Stored data entries:
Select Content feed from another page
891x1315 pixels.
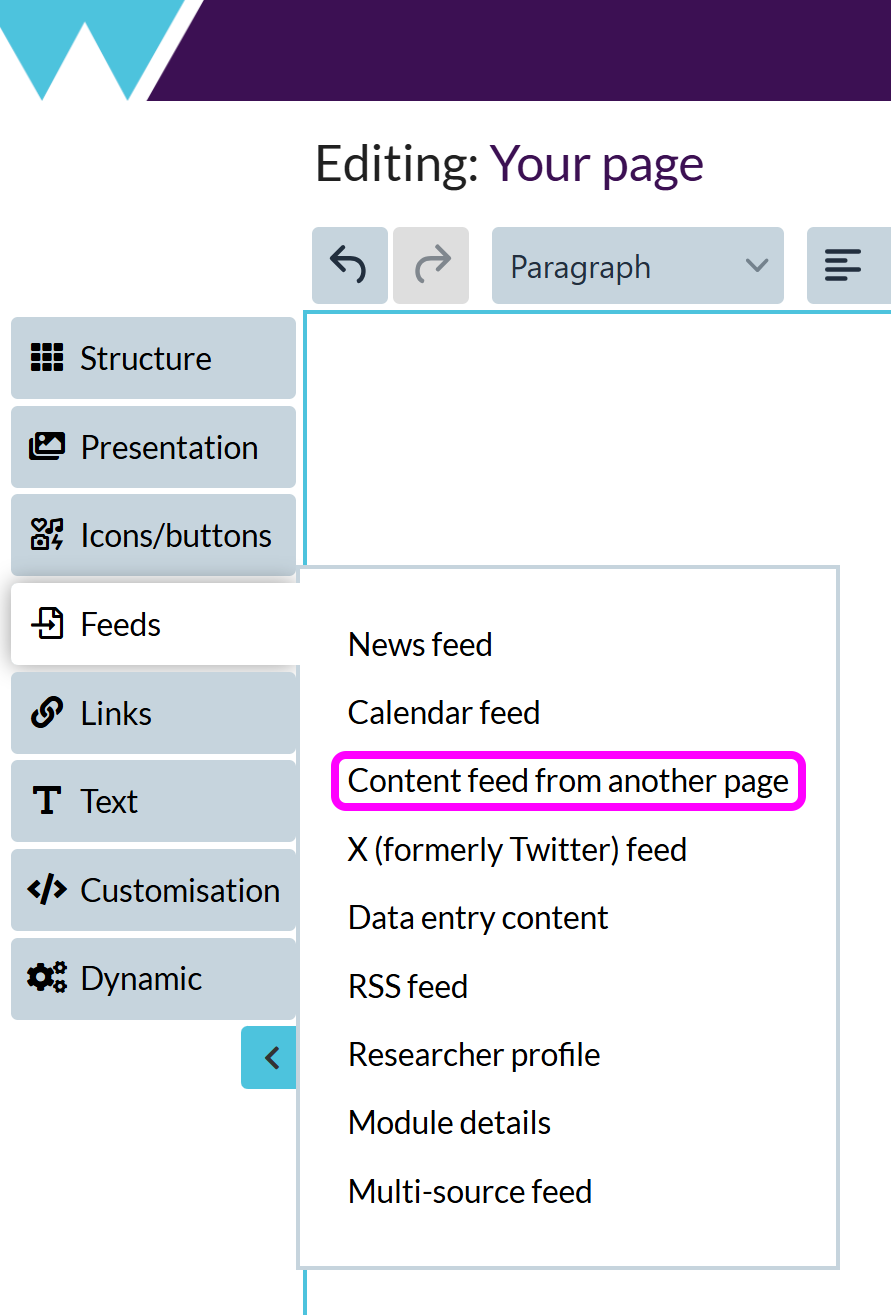coord(568,781)
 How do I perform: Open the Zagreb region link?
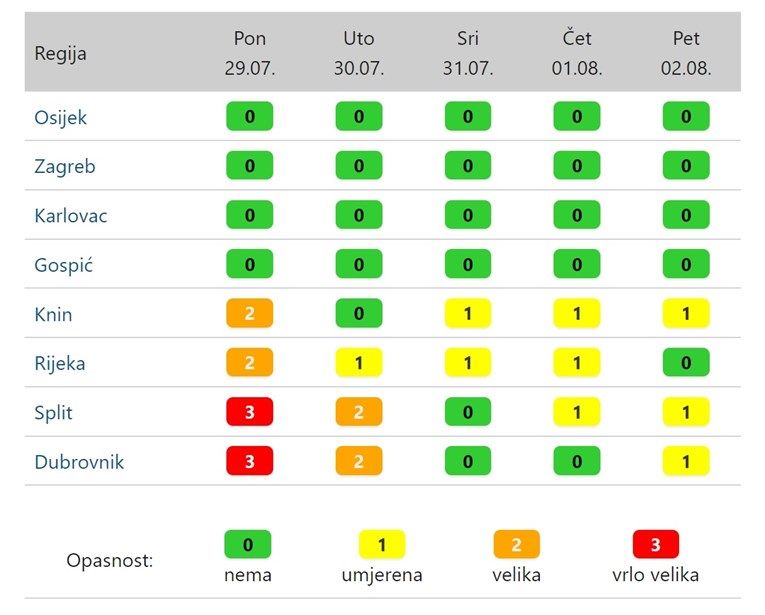[x=65, y=166]
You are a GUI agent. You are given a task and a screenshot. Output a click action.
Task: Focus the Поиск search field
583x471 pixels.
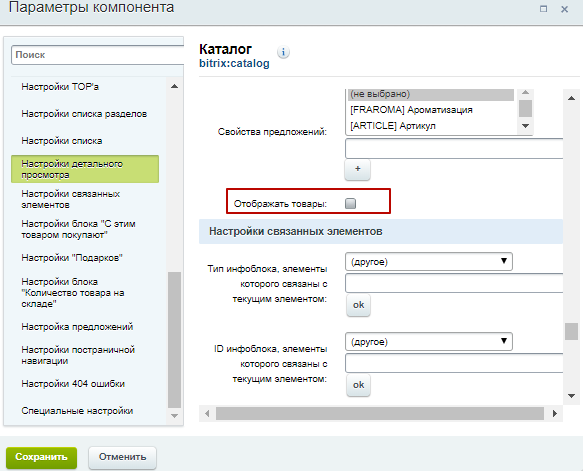coord(98,55)
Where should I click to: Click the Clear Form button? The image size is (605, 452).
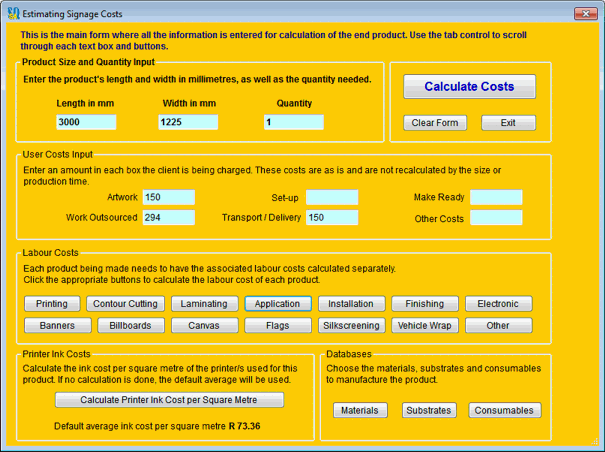(x=434, y=123)
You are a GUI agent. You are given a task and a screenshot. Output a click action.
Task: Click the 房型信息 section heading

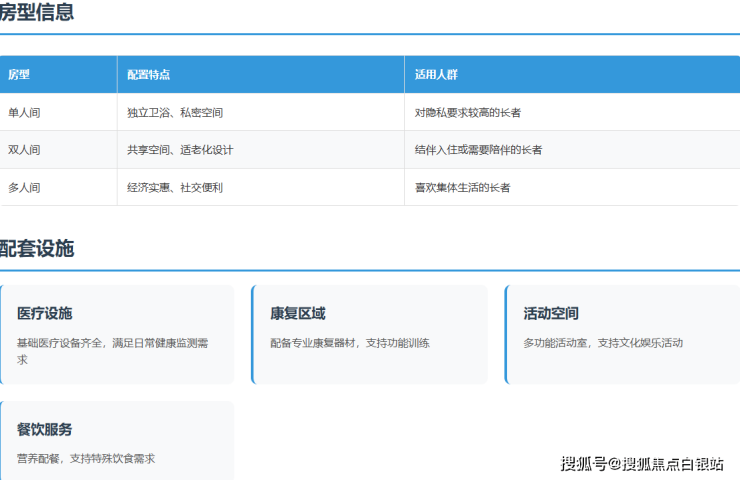pyautogui.click(x=37, y=13)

## Required action
Excluding the pictures, write out exactly the lines from the line that contains "Where should I" through the end of the records.

## Reply
Where should I click to: Click the Clear Form button? The image size is (605, 452).
(x=434, y=123)
You are a GUI agent. You are given a task and a screenshot. Output a click action.
Task: Click the 房型信息 section heading

pyautogui.click(x=37, y=13)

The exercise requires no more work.